Document segment:
I really do believe almost all families are dysfunctional, it is just that some know it.

Can there be subtle activism underlying a good story? I’ve always felt that about Serious Men.

In a story, we must not confuse the persistence of justice with activism. I can clearly see why you feel there is an activist strand in Serious Men. The protagonist is a Dalit, a social underdog, and he has to pull off a difficult trick—to make the world believe his son is a genius, when he is not. We are all with him because he is poor and smart. But the larger point I wanted to argue is that extreme intelligence is a probability, hence it can be anywhere, it can be in a chawl. So, what appears to be an activist strand in the novel is actually the opposite—an ode to the strong, to strength, to cerebral upperclass. But I do agree that morality is an exquisite plot device. It is from morality that we derive the best form of movement in a story. All storytellers who have tried to challenge the value of morality in storytelling are doomed.

“What I object to is the elevation of outrage, self-righteousness, and posturing as high journalistic qualities.”

Who are the writers, the stories that have influenced your own?

Records from a pointing dataset
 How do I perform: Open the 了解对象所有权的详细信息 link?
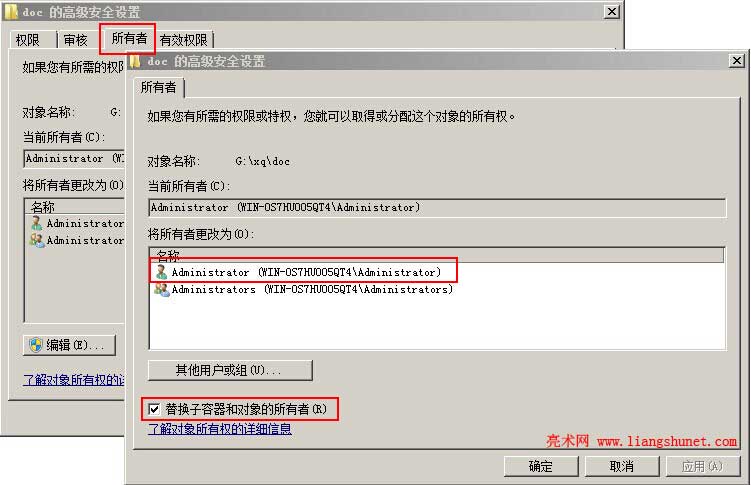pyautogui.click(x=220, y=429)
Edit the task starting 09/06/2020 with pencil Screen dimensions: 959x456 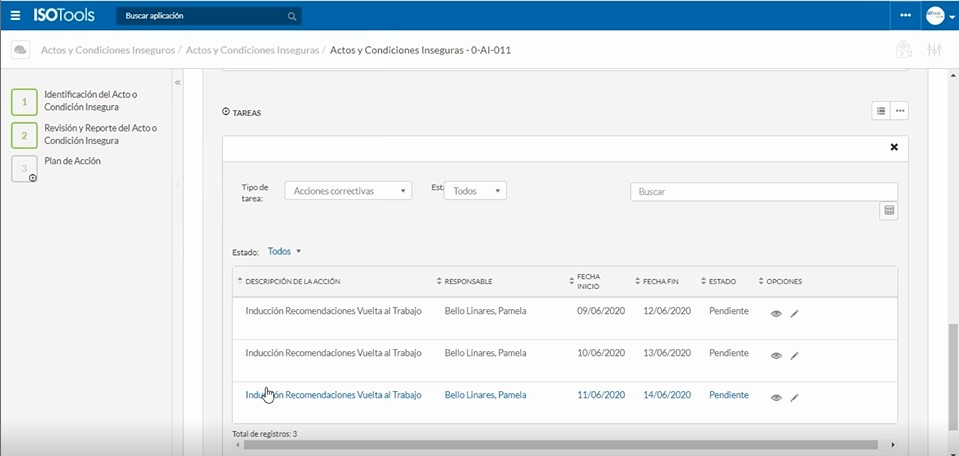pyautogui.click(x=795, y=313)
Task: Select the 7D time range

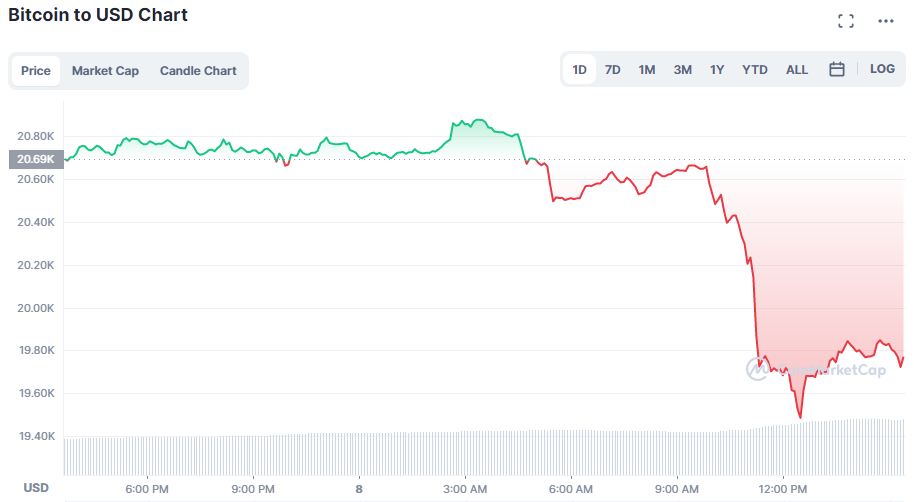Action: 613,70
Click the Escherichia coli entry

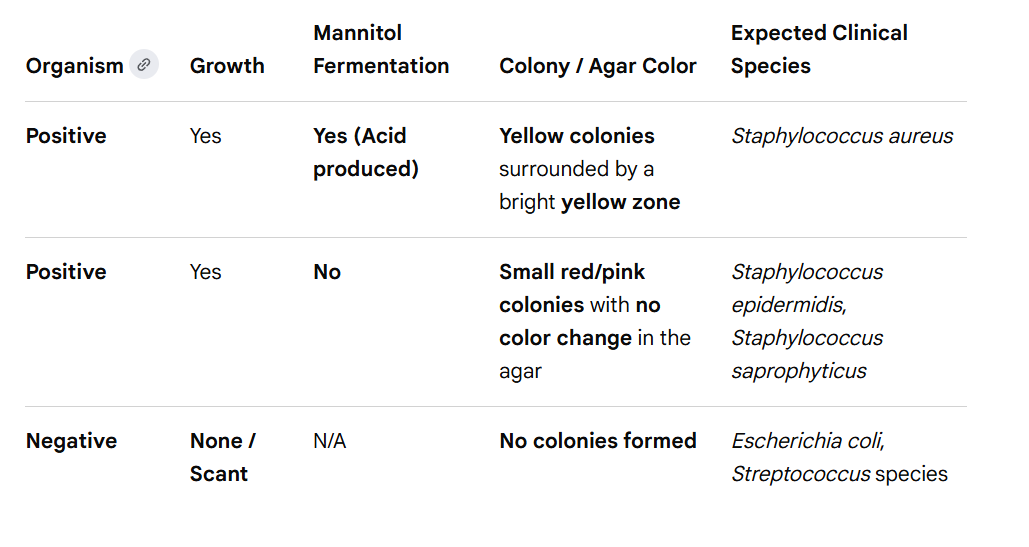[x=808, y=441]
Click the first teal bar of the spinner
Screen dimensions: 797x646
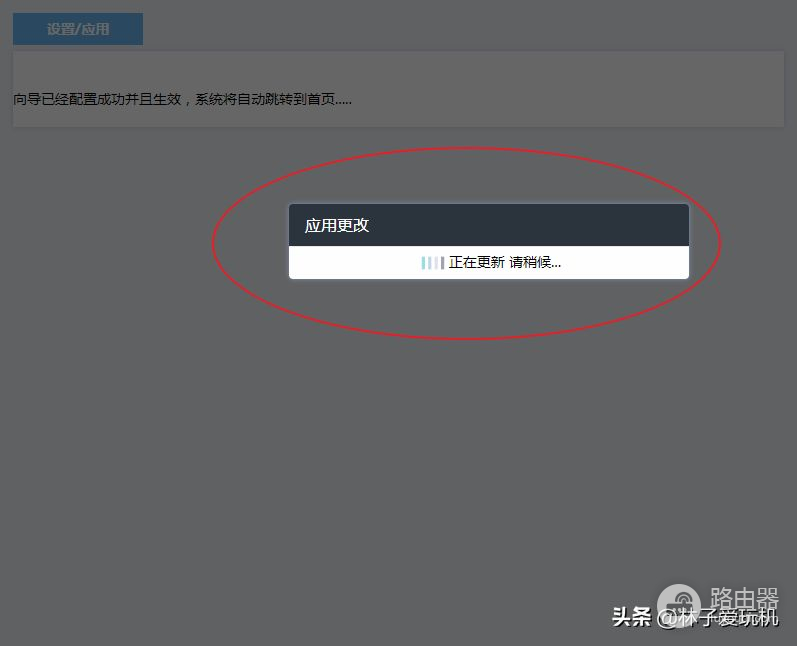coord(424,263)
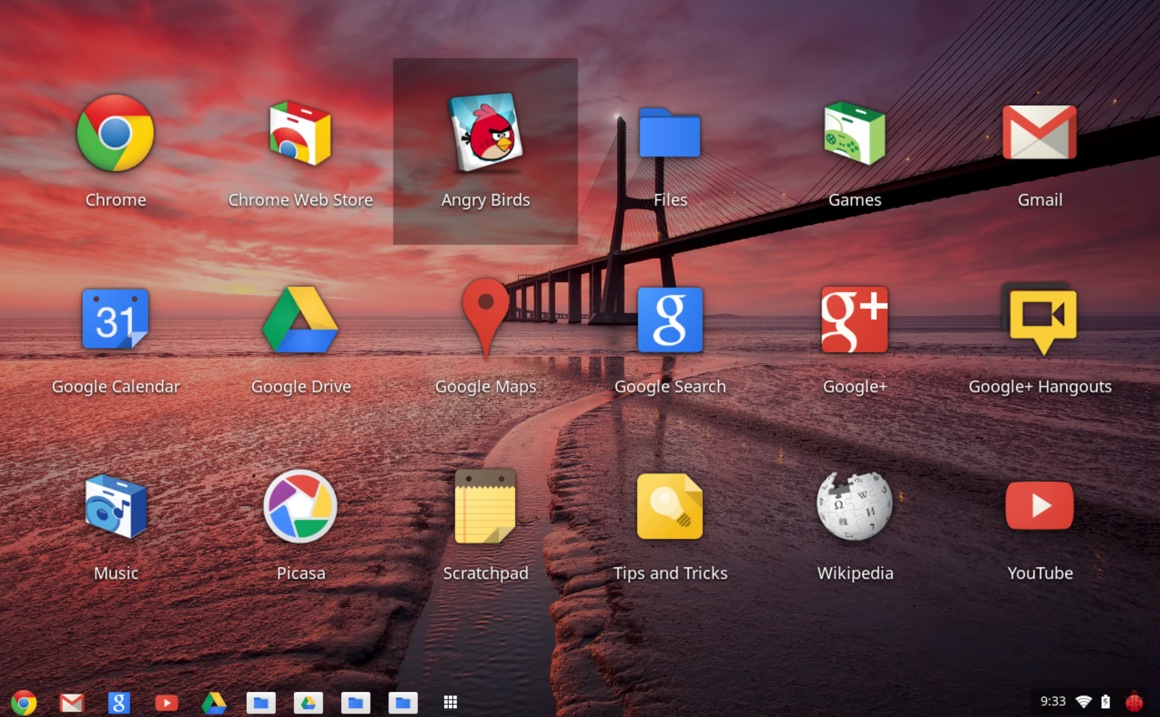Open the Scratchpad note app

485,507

Tasks:
**a.** According to the interview about Serious Men, what difficult trick must the protagonist pull off?
**b.** Write a continuation of the interview about Serious Men, starting after its final line.
The records are not required for this work.

Answers:
**a.** He must make the world believe his son is a genius when he is not.

**b.**
I am not influenced by anyone but I do like some people. Various parts of my novels are influenced by various things, simple things, objects and moments.

I attended a recent event you spoke at in Mumbai, and you had strong views on the journalistic establishment; particularly that there’s a lot of activism masquerading as journalism. What would you label the nature of your columns for Mint, and before that, The New York Times?

I do not question the fact a bit of moral tension is encoiled in writing, especially journalistic writing. What I object to is the elevation of outrage, self-righteousness, and posturing as high journalistic qualities, and the casting of storytelling and entertainment as subordinate to the farcical proclamations of a writer’s nobility. Journalism is primarily storytelling, everything else only follows from there.